Make sure you paint a clear picture of your experience. There are things you have achieved in your career that will set you apart from others.
When applying for management positions discuss fit out projects you have lead, health and safety achievements and your ability to bring a project to completion within budget. A multi-skilled manager will possess hard and soft management experience, make sure this is evident in your CV.
I worked with a Facilities Manager who had large office move project experience as part of his role but left it off his original CV as he believed it would take away from the core experience he wanted to convey. As it turned out, this experience was the reason he was ultimately successful.
3. Numbers are just as loud as words
Following on from a good description, add another dimension to your CV by giving some numeric context.

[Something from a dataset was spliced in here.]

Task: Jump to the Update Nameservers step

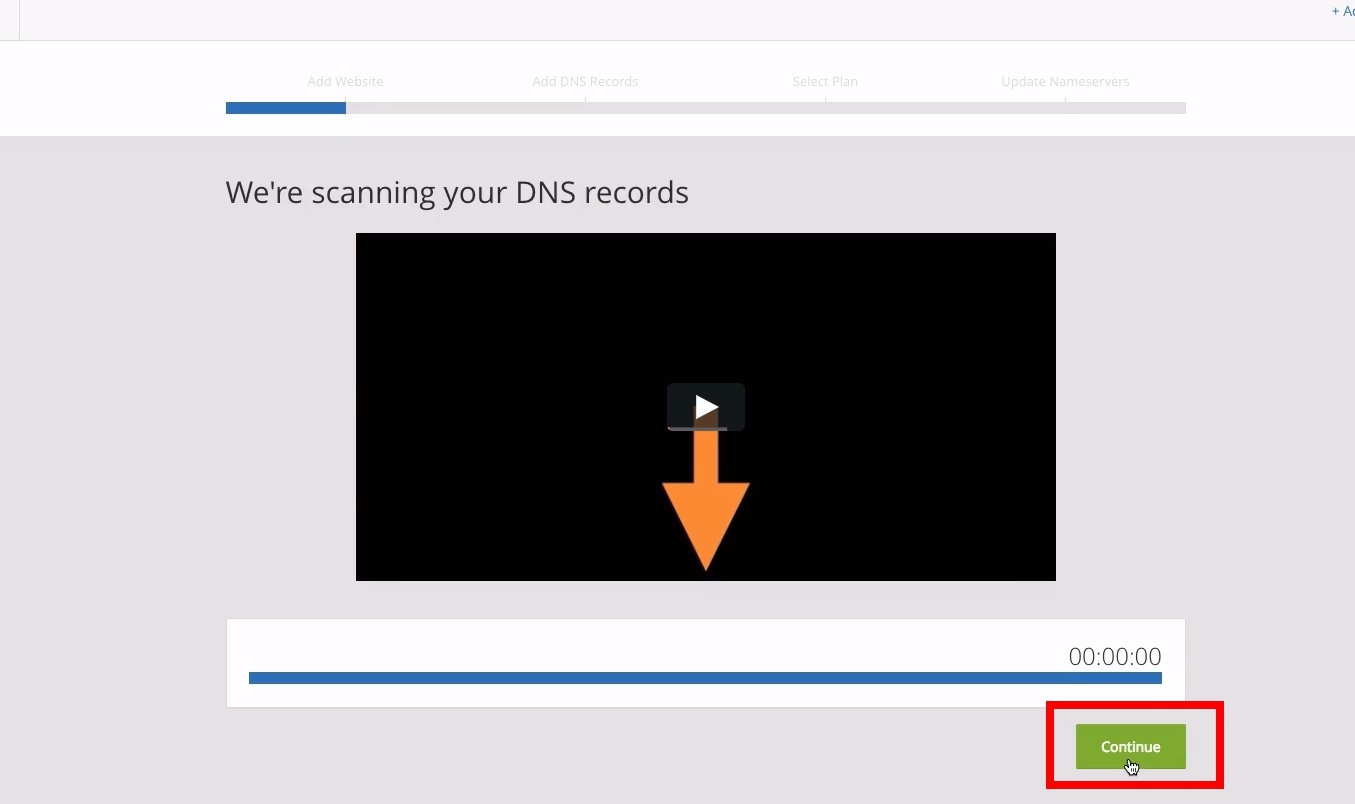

How many square feet was the building you worked in? What was the staff count? How many employees did you manage? What was the size of your budget? etc.
If you are a Facilities Manager, employers want to know about the site you manage, the team you direct and the budget you control. As a Facilities Technician, you need to talk about the type of sites you work on, the equipment you maintain and include a description of the team you work with or lead.
I recently met a Technical Services Manager who appeared to have very little managerial experience. There was no evidence of the size of his team, the nature of the team’s work or whether he had been involved in training his team.
On meeting this candidate, he discussed his team which included both hard and soft service professionals whom he had trained on an internal maintenance schedule database. This was a crucial piece of experience that caught the attention of a large service provider who recently offered him a role with one of their biggest clients.
4. Don’t put your past behind you
“When I grow up I want to be a Facilities Manager”, very few people have ever said!
Your route to Facilities Management most likely came through another career path, don’t ignore this previous experience. Use it to stand out from the crowd and impress prospective employers, the skills you learned in previous jobs may prove to be the difference.
A soft service manager I met began his CV at management level when I asked about his previous experience it transpired he had been a chef who made their way up to management level in a catering services company. I asked him to take an evening and put back in all the chef and catering management experience, they were a little hesitant as they thought it wasn’t relevant.
With these additions to his CV, his career progression was far more impressive and snippets from his previous roles complimented his current experience. As a result, this candidate was called for an interview with two soft service companies; the rest is up to him!
5. Attention to detail
- There’s a common myth that your CV should be two pages long… you want to be clear and concise in your description of your career but do not let two pages constrain you.
- Leave your photo off your CV, it’s more of a hindrance than a help.
- Make sure you use the same font throughout your CV, we recommend Arial (10-12pt).
- Use bullet points to help separate items in your experience.
- Get a friend to double check your CV for spelling errors, punctuation, spacing, font and font size before you send it out.